BT’s [BT] share price has rocketed 25% since June despite a torrid start to the year. This is in stark contrast with the wider FTSE 100, which has dropped 12% over the same period, as Brexit-fuelled political and economic uncertainty take hold.
Helping investor confidence is news that ex-Worldpay boss, Phillip Jenson, will take over as CEO from incumbent Gavin Paterson. On Paterson’s watch, BT went through a £500 million accounting scandal, huge spend on Premiership Football rights and a £14 billion pension deficit.
What’s been happening with the share price?
Between January and June, BT’s share price tumbled over 25%, before rallying to 264.65 at the start of November. At the close of Friday’s session, the stock was trading at 251.55, down 9% on the year, but well away from the June lows that saw the share price touch 201.55.
Recent earnings have been good, with November’s Q2 results seeing £1.3 billion in profit before tax in the 6 months up until 30 September. This was up 2% on the year and helped the stock rise 9% after the announcement was made.
BT share price decline between January and June 2018
What’s been driving the BT share price?
1. The new CEO effect
A new CEO can be like a new football manager, instilling a renewed sense of confidence in a company. Previous CEO Patterson oversaw a 3% rise in earnings for the first half of 2018, and an EBITDA of £3.67 billion. Revenue, however, fell 1% as the company was forced to find £2 billion to plug a gap in its pensions scheme.
Since October’s announcement that Phillip Jensen was to take the top job, shares have risen 9% as investors hope for stability at the top.
2. Operational changes
Back in May, BT announced it was to axe 13,000 jobs over three years to reduce costs by £1.5 billion, with 2,000 jobs going in the past quarter alone. The company is also to leave its historic St Paul’s headquarters where it has been based since 1874.
“We need to do this to be competitive in the future. Compared with our peers we are frankly too complex and overweight. While I recognise the pain, ultimately it is the right thing to do for the business,” current CEO Gavin Peterson said at the time.
When Q4 numbers come out next year, shareholders will hope these operational changes will have lowered costs and bumped up earnings.
“We need to do this to be competitive in the future. Compared with our peers we are frankly too complex and overweight. While I recognise the pain, ultimately it is the right thing to do for the business” - Current CEO, Gavin Peterson
3. Growing competition
Since gobbling up EE in 2016, BT has positioned itself as a ‘quad play provider’ , offering mobile, TV, fixed line and broadband packages. It has also spent billions securing the rights to broadcast major sporting events, including Premier League Football matches.
Competition, however, is growing. Not only does BT have to compete with Virgin Media and Sky, but streaming service Amazon Prime has secured a three-year deal to show 20 Premier League games a year.
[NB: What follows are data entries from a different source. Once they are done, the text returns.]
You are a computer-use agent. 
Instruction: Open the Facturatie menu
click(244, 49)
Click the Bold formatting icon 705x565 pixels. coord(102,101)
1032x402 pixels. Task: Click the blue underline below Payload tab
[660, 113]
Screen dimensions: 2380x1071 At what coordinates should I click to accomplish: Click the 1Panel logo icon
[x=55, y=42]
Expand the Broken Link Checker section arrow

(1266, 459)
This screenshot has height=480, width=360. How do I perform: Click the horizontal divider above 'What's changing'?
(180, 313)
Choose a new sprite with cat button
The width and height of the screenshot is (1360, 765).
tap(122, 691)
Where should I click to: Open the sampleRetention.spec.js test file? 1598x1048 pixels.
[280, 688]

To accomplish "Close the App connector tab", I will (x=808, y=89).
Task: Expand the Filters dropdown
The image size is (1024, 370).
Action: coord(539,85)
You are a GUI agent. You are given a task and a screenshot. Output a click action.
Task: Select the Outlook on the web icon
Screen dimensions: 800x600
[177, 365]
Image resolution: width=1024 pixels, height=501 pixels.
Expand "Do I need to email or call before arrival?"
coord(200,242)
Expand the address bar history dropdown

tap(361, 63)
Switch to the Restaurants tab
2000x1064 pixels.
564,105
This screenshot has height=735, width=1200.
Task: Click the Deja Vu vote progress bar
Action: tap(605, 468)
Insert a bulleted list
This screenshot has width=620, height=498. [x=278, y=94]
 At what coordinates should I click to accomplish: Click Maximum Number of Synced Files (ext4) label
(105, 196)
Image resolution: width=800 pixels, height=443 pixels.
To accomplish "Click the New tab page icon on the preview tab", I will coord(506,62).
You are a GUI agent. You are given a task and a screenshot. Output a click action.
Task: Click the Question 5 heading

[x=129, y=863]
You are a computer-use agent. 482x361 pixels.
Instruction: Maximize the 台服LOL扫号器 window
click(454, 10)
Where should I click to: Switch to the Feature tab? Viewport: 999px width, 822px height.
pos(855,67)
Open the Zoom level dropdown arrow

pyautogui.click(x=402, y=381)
One thing working in BT’s favour is its commanding 37% share of the UK broadband market, according to figures from Morningstar. Sky (SKY.L) comes in at second place with 24%, followed by TalkTalk’s (TALK.L) 12%. Even then, the likes of Sky still need BT’s fixed-line network for their broadband packages.
Potential opportunity in BT’s share price
Brexit volatility is a concern right now for any stock that does business primarily in the UK. Yet BT’s share price has fared well over a politically turbulent November and December that has seen the prime minister delay a vote, contend with a no-confidence motion, and make several trips to the continent.
|Revenue % change, H1 YoY||+4%|
|Earnings per share (EPS) % change, H1 YoY||-1%|
|PE Ratio (TTM)||11.02|
BT stock vitals, Yahoo finance, as at 17 December 2018
With a forward PE of 9.81, the stock provides a decent margin for risk-averse investors. Throw in a Q2 interim dividend payment of £4.62 a share and it’s a definite contender for investors looking for an income generating stock.
In the near term, the advent of 5G and BT’s dominant position in fixed and wireless networks all bode well. Investors will now be hoping that the new CEO doesn’t throw recent growth off course.